Masa kita terus-menerus : mengeluh, menyalahkan, meremehkan negara sendiri ?kita lahir, tumbuh dan dapat makan juga dari negara ini, dan sekarang kita hanya menghujat-nya setiap kali ?

Saya bukan seorang super nasionalis, tapi saya sedang berusaha menjadi seorang yang mampu mencintai Ibu Pertiwi.setiap rakyat Indonesia mungkin pernah merasa di dikriminasikan oleh pemerintah. saya sadar bahwa diskriminasi itu tidak sesuai dengan DASAR NEGARA Pancasila dan UUD'45, setelah saya baca ulang apa sih sebenarnya Pancasila dan UUD'45 itu dari beberapa sumber dan beberapa versi.

Ok, apalagi ? (Visi dan Misi Negara mana yang bisa mengalahkan "kesempurnaan" dari Pancasila? )
Saya yakinkan teman-teman di sini, bahwa memang nilai-nilai Pancasila seperti itu memang sejak dari pertama kali seperti ini.
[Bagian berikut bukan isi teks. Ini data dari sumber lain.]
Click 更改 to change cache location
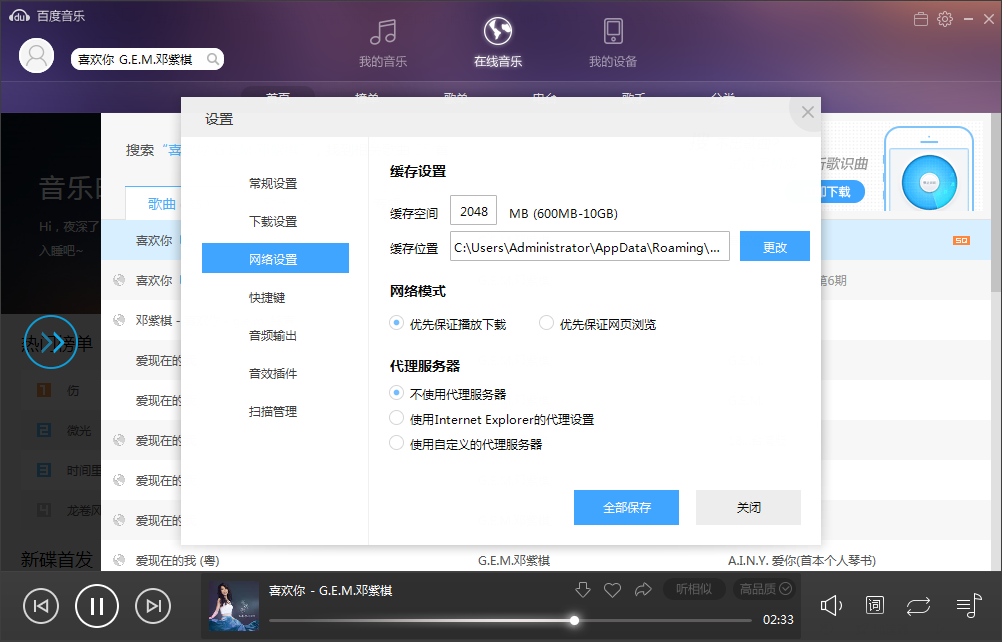Screen dimensions: 1002x642 coord(774,247)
Ini bukanlah butir-butir Pancasila hasil rekayasa Rezim Orde Baru (BP7) ataupun Pusat Data ABRI.

Para pendiri negara, sejak dini mencanangkan cita-cita untuk mewujudkan cita-cita—masyarakat yang adil dan makmur. Karena itu, para negarawan tersebut secara implisit menetapkan cita-cita tersebut di dalam sila kelima Pancasila: Keadilan Sosial Bagi Seluruh Rakyat Indonesia. Sekarang, Garis-Garis Besar Haluan Negara saja sudah ditinggalkan.
Cita-cita memang sebuah mimpi, mungkin takkan tercapai seperti yang dikehendaki. Tetapi sebuah mimpi akan menuntun bangsa ini agar terus bergerak ke depan, bukan menoleh ke belakang sehingga terantuk batu. Dalam gemuruh reformasi, kita condong menoleh ke belakang, lupa apa yang ingin kita capai bersama. Setiap orang asyik menikmati kebebasan menyatakan pendapat dan berdemokrasi tanpa memperhatikan rambu-rambu hukum.
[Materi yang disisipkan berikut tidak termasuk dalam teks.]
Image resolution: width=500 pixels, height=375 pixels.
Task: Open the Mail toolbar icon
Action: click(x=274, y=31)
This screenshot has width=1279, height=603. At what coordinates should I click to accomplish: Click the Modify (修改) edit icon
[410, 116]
Kita perlu menarik pelajaran dari badai pembaruan yang menumbangkan negara Uni Sovyet. Ketika rakyat antri untuk memperoleh sepotong roti, para elit bertarung untuk meraih kekuasaan. Dan dalam slogan yang sangat situasional, selalu muncul slogan lama: rakyat membutuhkan roti, bukan politik. Situasi ini muncul di saat rakyat muak dengan demonstrasi, teriakan di jalanan, konflik dan kekerasan.
Sebaliknya, bilamana rakyat sama sekali buta atau alergi politik, sikap apriori seperti ini sangat berbahaya bagi masa depan bangsa. Ketika pemerintah Orde Baru tampil di pentas politik, mulai Pemilu tahun 1971 sampai Pemilu 1997, Sekber Golkar muncul dengan slogan yang sangat terkenal: Politics no, development yes. (Tolak politik, terima pembangunan). Anehnya, Golkar yang bukan organisasi politik, dengan slogan tersebut, tampil sebagai pemenang di dalam setiap Pemilu. Depolitisi di masa Orba telah mengebiri hak politik rakyat, sehingga terjadi kelanggengan kekuasaan.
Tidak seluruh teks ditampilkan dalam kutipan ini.